Chapter 4: Spinning Wheel Construction
| Component | Material | Function | Precision | Difficulty |
|---|---|---|---|---|
| Drive wheel | Wood (turned or built-up) | Provides momentum and speed | Moderate (round, balanced) | Moderate |
| Spindle/flyer | Hardwood or metal | Twists fiber, winds onto bobbin | High | High |
| Bobbin | Hardwood (turned) | Stores spun yarn | Moderate | Moderate |
| Maidens (uprights) | Hardwood | Hold spindle/flyer bearings | Moderate | Low |
| Mother-of-all | Hardwood | Supports maidens, adjustable | Moderate | Moderate |
| Treadle | Wood | Foot pedal drives wheel | Low | Low |
| Crank/pitman | Wood + metal | Converts treadle motion to rotation | Moderate | Moderate |
| Drive band | Cotton cord or leather | Connects wheel to flyer | Low | Very low |
| Frame/bench | Hardwood | Holds everything together | Moderate | Moderate |
Spinning wheel ratio: Drive wheel circumference ÷ flyer whorl circumference = ratio. Example: 60-inch wheel ÷ 3-inch whorl = 20:1 ratio. This means one treadle revolution = 20 spindle revolutions. Higher ratio = more twist per treadle = finer yarn. Lower ratio = less twist = thicker yarn. Typical ratios: 5:1 (bulky yarn) to 20:1 (fine yarn).

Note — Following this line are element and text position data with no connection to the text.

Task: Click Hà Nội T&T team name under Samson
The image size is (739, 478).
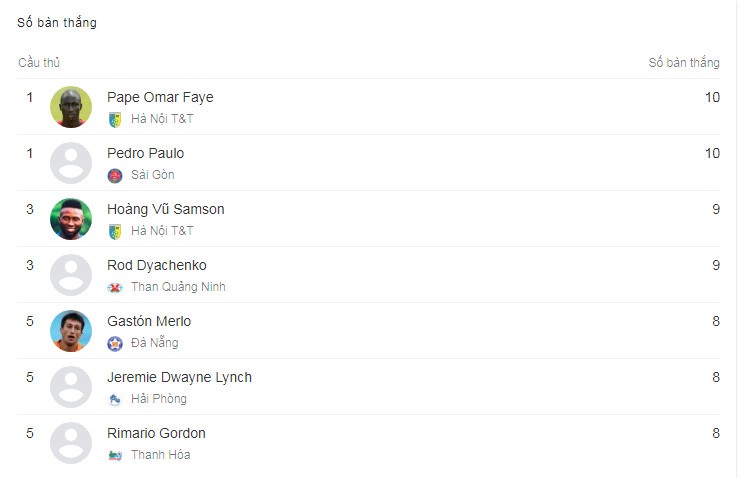Action: (162, 231)
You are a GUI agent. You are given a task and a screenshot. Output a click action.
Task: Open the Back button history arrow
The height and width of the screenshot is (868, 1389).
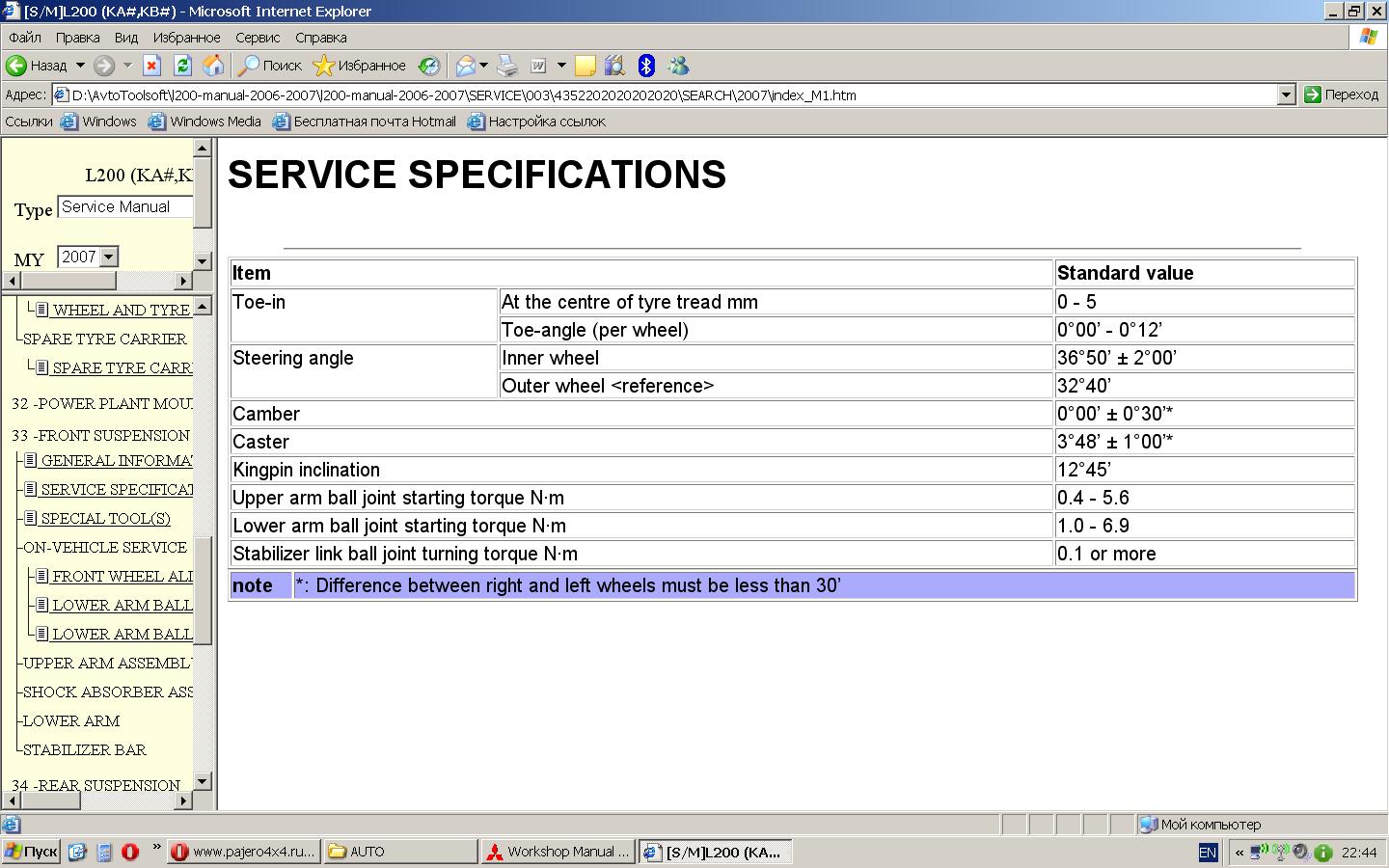[x=80, y=66]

Chapter 5: Plying and Finishing
| Process | Purpose | Method | Effect |
|---|---|---|---|
| Plying (2-ply) | Strength, balance twist | Spin 2 singles together counter-clockwise | Balanced, stronger yarn |
| Plying (3-ply) | Round, strong yarn | Spin 3 singles together counter-clockwise | Round cross-section, very strong |
| Setting twist | Stabilize yarn | Soak in warm water, hang to dry with weight | Yarn holds shape |
| Skeining | Storage, measurement | Wind onto niddy-noddy or swift | Organized, measurable |
| Washing | Clean, bloom yarn | Warm water + mild soap, no agitation | Clean, lofty yarn |
Plying: 1) Spin two (or more) bobbins of singles yarn (all spun in same direction — typically Z-twist/clockwise). 2) Place bobbins on lazy kate (holder that lets them spin freely). 3) Thread both singles through spinning wheel orifice together. 4) Spin wheel in OPPOSITE direction (S-twist/counter-clockwise for Z-spun singles). 5) The two singles wrap around each other. 6) Balanced 2-ply: when a loop of yarn hangs without twisting on itself. 7) Plied yarn is stronger, more even, and more durable than singles. 8) Traditional: spin singles Z (clockwise), ply S (counter-clockwise).
Reference Card
- Draft before twist (pull fibers thin BEFORE twist enters — twist locks fibers in place). 2. Consistent drafting = consistent yarn (even thickness comes from even drafting — practice this most). 3. Spin Z, ply S (singles clockwise, plying counter-clockwise — this is the universal standard). 4. Wool is the beginner fiber (forgiving, grips itself, available everywhere — start with medium wool). 5. Drop spindle first (learn on a spindle before investing in a wheel — same skills, lower cost). 6. Card for woolen, comb for worsted (carding = lofty warm yarn; combing = smooth strong yarn). 7. Balanced yarn hangs straight (a loop of properly plied yarn doesn't twist on itself — test frequently). 8. One sheep = one sweater (approximately 5-8 lbs of fleece = enough yarn for a sweater — plan accordingly).